37. Use according to Claim 36 wherein the administration results in at least 30% reduction in patient-to-patient variability in the bioavailability of the vitamin D analogue when compared to oral administration.

38. Use according to any of Claims 35 to 37 wherein the disease is selected from an autoimmune diseases, neurological diseases, proliferative disorders, and bone diseases.

39. Use according to Claim 38 wherein the autoimmune disease is multiple sclerosis, inflammatory bowel disease, AIDS, or arthritis.

40. Use according to Claim 38 wherein the neurological disease is fatigue or cerebral palsy.

41. Use according to Claim 38 wherein proliferative disorder is a cancer.

42. Use according to Claim 41 wherein the cancer is selected from ovarian cancer, breast cancer, prostate cancer, lung cancer or bladder cancer.

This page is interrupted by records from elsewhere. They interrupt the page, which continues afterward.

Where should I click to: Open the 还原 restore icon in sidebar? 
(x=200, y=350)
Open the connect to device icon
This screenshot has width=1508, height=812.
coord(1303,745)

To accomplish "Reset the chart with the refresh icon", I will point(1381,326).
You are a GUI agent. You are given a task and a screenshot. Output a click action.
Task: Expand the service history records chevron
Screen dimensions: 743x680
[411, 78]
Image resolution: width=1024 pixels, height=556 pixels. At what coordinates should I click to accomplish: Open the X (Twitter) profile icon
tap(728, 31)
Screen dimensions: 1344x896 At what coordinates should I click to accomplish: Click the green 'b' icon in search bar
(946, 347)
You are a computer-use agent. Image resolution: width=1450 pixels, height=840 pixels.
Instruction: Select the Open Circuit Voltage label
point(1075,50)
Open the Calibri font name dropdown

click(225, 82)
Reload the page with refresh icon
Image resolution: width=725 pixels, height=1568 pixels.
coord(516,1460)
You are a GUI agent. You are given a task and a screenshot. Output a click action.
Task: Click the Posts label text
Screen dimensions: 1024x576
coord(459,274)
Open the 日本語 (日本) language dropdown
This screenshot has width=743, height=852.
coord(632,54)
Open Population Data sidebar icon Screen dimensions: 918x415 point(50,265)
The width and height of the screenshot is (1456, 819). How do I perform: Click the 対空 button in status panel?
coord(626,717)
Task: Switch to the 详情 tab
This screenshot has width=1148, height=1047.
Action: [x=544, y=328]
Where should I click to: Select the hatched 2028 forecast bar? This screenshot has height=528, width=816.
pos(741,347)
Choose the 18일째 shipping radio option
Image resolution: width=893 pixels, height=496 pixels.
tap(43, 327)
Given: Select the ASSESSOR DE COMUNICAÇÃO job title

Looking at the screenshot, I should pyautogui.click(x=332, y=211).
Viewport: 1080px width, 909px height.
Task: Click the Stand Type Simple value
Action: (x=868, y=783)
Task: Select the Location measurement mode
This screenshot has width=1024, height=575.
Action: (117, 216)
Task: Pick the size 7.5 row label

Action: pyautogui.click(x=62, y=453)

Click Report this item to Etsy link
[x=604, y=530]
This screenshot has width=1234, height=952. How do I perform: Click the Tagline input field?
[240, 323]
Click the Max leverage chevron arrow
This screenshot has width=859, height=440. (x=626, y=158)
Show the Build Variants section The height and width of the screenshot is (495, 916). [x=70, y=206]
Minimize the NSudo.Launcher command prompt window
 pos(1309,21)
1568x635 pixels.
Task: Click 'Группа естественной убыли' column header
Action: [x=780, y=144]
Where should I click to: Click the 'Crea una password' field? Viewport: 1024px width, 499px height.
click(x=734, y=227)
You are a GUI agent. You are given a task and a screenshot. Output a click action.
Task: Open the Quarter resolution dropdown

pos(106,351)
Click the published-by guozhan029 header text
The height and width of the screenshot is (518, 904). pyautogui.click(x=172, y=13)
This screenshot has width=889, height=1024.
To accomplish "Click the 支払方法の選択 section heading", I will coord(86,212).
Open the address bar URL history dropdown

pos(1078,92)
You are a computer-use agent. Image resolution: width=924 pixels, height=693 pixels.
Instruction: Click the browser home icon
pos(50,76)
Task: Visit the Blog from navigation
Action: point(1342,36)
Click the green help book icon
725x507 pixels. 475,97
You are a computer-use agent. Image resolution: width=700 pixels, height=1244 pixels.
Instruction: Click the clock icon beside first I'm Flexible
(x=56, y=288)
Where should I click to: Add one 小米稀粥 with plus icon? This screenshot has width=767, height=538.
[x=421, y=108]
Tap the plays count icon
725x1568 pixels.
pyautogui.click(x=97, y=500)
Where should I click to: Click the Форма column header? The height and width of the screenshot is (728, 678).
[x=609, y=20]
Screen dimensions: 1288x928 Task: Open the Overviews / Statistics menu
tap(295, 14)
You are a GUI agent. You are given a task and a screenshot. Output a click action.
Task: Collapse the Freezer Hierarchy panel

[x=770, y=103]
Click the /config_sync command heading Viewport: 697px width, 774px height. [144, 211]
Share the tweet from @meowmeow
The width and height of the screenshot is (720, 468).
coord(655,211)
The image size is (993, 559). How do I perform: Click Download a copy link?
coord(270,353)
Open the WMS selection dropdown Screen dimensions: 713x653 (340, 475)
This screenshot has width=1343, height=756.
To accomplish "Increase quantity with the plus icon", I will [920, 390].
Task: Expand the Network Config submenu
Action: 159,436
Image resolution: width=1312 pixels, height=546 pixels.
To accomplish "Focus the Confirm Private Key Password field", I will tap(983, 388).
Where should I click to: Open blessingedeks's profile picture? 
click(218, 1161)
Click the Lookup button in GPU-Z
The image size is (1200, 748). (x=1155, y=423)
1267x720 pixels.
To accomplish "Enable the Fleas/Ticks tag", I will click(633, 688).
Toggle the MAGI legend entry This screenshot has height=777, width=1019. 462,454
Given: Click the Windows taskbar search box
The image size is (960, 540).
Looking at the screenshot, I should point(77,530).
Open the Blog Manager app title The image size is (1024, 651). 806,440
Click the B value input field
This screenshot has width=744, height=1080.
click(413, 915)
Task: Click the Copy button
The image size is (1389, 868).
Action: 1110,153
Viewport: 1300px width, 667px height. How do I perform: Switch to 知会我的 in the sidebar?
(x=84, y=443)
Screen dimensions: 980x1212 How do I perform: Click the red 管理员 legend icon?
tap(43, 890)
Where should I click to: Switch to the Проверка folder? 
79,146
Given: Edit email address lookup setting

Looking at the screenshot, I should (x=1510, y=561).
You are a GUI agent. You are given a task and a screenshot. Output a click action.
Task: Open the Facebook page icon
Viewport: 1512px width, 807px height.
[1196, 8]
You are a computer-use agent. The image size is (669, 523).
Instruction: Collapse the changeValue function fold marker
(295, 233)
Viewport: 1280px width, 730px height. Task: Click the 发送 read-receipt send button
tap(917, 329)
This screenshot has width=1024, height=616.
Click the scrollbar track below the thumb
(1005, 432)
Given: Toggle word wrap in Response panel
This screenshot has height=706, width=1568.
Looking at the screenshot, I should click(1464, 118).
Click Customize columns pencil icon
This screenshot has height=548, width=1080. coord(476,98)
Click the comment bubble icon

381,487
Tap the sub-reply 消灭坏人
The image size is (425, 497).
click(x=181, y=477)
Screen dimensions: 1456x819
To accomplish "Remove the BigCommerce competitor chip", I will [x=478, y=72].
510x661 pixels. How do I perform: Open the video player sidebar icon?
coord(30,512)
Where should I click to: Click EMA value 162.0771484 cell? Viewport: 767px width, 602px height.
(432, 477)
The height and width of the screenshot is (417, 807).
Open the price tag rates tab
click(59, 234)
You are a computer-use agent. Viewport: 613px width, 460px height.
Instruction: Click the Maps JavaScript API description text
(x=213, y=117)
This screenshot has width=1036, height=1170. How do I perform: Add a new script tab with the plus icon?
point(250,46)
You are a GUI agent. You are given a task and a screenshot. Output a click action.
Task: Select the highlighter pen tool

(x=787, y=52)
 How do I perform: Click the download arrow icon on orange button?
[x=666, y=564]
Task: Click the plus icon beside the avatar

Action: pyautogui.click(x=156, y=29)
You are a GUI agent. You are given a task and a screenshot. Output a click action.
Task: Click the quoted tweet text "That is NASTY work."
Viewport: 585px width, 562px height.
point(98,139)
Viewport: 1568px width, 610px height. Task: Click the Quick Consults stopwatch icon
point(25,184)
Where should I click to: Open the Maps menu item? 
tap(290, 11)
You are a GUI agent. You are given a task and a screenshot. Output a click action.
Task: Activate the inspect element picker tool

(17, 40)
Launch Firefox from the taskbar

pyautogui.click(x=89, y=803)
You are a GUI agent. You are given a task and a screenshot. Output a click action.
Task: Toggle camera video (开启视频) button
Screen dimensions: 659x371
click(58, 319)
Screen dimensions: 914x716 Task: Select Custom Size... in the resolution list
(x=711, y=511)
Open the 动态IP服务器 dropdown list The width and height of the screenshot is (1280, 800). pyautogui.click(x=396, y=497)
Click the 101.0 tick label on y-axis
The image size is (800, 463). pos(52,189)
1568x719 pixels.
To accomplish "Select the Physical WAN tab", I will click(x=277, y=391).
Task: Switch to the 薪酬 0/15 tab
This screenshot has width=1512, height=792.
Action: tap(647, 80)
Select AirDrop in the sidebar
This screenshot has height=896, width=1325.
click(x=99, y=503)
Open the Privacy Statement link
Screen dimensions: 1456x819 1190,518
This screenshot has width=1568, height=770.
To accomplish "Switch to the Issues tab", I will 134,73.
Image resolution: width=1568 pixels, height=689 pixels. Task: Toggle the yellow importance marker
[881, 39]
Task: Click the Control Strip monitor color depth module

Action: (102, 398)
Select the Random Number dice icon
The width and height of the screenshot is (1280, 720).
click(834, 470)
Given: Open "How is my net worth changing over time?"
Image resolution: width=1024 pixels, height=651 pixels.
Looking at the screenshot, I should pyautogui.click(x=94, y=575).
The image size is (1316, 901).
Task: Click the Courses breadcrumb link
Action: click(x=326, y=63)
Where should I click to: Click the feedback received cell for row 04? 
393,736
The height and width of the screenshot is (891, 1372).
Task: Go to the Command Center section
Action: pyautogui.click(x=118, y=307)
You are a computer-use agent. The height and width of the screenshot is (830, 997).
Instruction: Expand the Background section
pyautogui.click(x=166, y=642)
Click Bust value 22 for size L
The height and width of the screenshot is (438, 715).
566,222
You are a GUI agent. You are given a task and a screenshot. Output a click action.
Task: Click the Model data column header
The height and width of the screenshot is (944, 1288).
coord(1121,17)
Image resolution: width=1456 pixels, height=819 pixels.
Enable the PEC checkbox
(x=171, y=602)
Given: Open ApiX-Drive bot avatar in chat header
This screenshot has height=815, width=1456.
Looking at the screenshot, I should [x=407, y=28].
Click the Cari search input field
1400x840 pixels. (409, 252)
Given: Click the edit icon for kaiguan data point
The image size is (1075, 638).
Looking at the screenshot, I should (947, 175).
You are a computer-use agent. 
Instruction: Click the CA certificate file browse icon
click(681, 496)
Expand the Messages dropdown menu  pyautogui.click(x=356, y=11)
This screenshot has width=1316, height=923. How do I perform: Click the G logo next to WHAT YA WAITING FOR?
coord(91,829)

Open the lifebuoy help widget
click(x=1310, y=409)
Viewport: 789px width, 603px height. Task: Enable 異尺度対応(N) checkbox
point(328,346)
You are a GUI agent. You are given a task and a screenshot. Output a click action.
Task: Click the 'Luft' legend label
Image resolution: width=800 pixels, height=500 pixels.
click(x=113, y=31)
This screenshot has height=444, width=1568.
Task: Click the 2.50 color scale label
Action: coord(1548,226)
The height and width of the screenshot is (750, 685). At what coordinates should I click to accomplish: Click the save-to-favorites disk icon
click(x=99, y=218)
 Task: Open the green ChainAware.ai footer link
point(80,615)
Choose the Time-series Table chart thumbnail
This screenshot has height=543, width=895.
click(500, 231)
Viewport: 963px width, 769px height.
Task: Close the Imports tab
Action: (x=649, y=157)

43. Use according to Claim 38 wherein the bone disease is osteoporosis, Paget's disease, or bone metastases disease.

44. A method of low volume sublingual dosing of a vitamin D analogue at doses greater than 1 micrograms for the treatment or prophylaxis of diseases susceptible to treatment or prophylaxis with a vitamin D analogue.

45. A method according to Claim 44 wherein the dose is administered in a volume of between 1 μl and 100 μl.

46. A method according to Claim 45 wherein the dose is administered in a volume of between 15 μl and 50 μl.

47. A method according to Claim 46 wherein the dose is administered in a volume of between 20 μl and 30 μl.

48. A method according to Claim 47 wherein the dose is administered in a volume of about 25 μl.

49. A method of treatment or propylaxis of a disease susceptible to treatment or prophylaxis with a vitamin D analogue comprising administering a dosage form as defined in any of Claims 1 to 22.